But how does a business adopt an ‘always on’ approach with customers, while savings costs and improving the bottom line?

The answer is artificial intelligence (AI), which is fast becoming a customer service must-have. In fact, according to Gartner, up to 80 per cent of customer service interaction is expected to be handled by AI by 2020.

AI improves customer service and accelerates business outcomes, including improving the bottom line, by automating simple tasks that don’t require human interaction.

It is neither cost-effective nor time-efficient to have human staff answering simple questions for customers, and businesses simply can’t facilitate effective customer retention by transferring time-poor customers to multiple agents within the business just to get a query answered.

AI assists with this in a number of areas: by providing answers to simple customer questions 24/7, sorting messaging, prioritising queries to a human agent quickly where necessary, and by freeing up human agents to facilitate higher value calls.

AI can do this by analysing large amounts of data faster than a human agent ever could, therefore predicting the required response quickly, and with more accuracy, than has been previously available.

AI uses cutting edge voice recognition to understand what someone is asking, identify the consumer, and predict the necessary response.

Natural language processing (NLP) is the latest tool in AI’s arsenal. It analyses human language to understand context and outcomes, so AI can converse with humans, often without the human even realising. NLP works in unison with voice recognition to ensure the customer receives the assistance they need in the fastest possible time, with the minimum amount of frustration. If the AI can’t assist a customer, it ensures the customer is handed off to a human assistant quickly.

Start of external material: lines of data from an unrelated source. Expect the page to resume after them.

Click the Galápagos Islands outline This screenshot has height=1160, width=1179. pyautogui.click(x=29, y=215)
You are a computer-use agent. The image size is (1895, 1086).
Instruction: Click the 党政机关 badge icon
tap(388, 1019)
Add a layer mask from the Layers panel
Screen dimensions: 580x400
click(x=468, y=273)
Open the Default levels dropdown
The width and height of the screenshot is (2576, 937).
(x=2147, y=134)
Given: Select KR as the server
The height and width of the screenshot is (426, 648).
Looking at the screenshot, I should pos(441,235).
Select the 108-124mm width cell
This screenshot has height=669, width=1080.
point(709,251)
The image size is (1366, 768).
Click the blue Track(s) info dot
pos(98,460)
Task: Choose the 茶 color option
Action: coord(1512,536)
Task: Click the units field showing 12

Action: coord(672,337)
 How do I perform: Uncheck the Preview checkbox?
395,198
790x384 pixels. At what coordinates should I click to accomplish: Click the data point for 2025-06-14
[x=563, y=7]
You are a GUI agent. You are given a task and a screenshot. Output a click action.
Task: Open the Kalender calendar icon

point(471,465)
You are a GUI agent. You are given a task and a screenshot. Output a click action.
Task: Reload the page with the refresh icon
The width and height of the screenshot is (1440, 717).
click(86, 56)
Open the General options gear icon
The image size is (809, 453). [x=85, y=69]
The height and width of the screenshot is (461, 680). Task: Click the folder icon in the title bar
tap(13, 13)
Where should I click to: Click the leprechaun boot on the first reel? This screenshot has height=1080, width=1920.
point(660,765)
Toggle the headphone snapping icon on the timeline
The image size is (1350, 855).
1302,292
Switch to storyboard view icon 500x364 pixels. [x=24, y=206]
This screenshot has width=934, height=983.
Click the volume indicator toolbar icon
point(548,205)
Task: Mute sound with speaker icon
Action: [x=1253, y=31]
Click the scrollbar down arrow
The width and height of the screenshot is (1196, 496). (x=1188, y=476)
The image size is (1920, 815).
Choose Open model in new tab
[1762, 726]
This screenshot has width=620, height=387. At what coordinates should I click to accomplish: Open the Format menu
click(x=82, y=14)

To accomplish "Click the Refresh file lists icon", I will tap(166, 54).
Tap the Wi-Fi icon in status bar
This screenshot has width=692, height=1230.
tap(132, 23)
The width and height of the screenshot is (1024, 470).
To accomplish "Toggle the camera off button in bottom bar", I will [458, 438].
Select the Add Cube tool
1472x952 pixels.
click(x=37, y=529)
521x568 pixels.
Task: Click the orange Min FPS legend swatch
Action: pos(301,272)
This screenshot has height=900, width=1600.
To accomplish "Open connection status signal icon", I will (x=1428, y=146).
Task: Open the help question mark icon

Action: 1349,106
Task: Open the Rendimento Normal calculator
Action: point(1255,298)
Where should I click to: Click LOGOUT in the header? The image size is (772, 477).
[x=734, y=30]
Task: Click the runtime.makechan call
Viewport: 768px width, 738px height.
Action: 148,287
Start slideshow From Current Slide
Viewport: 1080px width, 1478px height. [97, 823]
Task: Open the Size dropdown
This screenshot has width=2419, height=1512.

All of this achieves a number of benefits, including a better and more efficient user experience, with minimal pain points, for happier customers. It also reduces the amount of human hours required to service simple tasks, meaning budget can be better spent elsewhere.

It is important to know AI is not a replacement for human interaction; rather, it is facilitator that minimises customer frustration.

One company taking advantage of AI and using it for customer service effectively is Huawei.

Huawei opened a Global Service Centre (GSC) powered by an AI based NLP capability to provide a fast and convenient user experience last year. Huawei invested more than 10 million euros in building the GSC, which consists of four units: technical support, remote delivery, network operation, and marketing and channel support, aimed at providing customers with 24/7 support.

“In combination with the backend knowledge-base, it provides an online service that is more accurate and can quickly solve user problems,” Rolland Cheng, Huawei Enterprise GSC Director, said. “We are currently developing cutting-edge big data capabilities to achieve the best interactive experience powered by AI for customers and partners.”

As AI and NLP become more sophisticated, it is expected the amount of assistance AI can offer into the future is limitless, not only further enhancing the customer experience, but also improving the bottom line.